Haven't managed to read through the whole thread, but YAB incredibly U. I sadly know this through personal experience.

I contracted chickenpox just over a fortnight ago and I was just over 11wks pregnant. I sadly miscarried due to the chickenpox. Even if pregnant mums have immunity to chickenpox, they can still get it again. Believe me, I had my immunity tested because I knew I had been exposed (DD came down with it on Boxing Day) and it came back positive, yet I STILL contracted chickenpox and 4 separate doctors have confirmed that chickenpox can be contracted more than once. Chickenpox is also highly infectious, therefore, no matter how careful you are there is still a risk.

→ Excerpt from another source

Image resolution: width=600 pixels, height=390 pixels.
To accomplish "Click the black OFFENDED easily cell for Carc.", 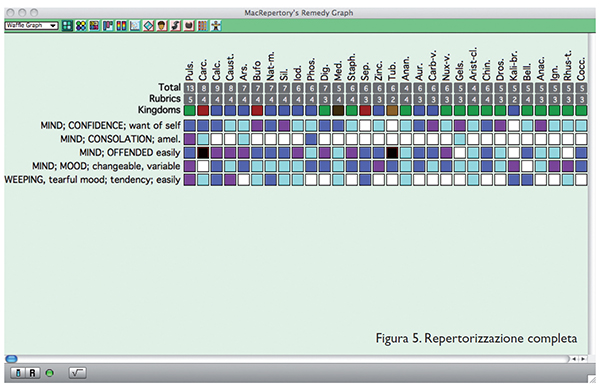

Please, please do not take your child out until you are sure that she is no longer infectious, which is once the spots all crust over. Please also accept my apologies if you think I'm being very blunt, but I hope you understand that there could be severe consequences to your actions.

Megatron · 23/01/2010 16:12

Selfish, irresponsible and unnnecessary. And of course you weren't being careful, being careful would have been staying in and getting your shopping in the evening. Just a case of not caring about what happens to anyone else I'm afraid and I think you know that or you wouldn't have posed the question in the first place.